Conclude l’evento la Prof.ssa Annamaria Giannini, Direttrice del Dipartimento Psicologia della Sapienza, soffermandosi sul tema della formazione delle forze dell’ordine, in particolare ricordando come la criminologia si sia sempre occupata dell’autore e poco della vittima, e come, gradualmente, si sia arrivati anche al riconoscimento dei bisogni di quest’ultima. 

Affrontando le varie dimensioni del fenomeno della violenza di genere appare evidente quanto sia necessario creare occasioni e luoghi di incontro simili.  

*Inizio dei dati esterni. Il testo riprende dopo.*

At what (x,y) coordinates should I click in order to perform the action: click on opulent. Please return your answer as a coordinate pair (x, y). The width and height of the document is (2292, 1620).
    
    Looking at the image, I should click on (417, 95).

Sentire, per poter empatizzare, e sapere per poter avere piena consapevolezza delle nostre azioni.                                                                                                                    

di Martina Benedetti – Master SPG


[1] Il manifesto di Venezia è il manifesto delle giornaliste e dei giornalisti per il rispetto della parità di genere nell’informazione contro ogni forma di violenza e discriminazione attraverso parole e immagini.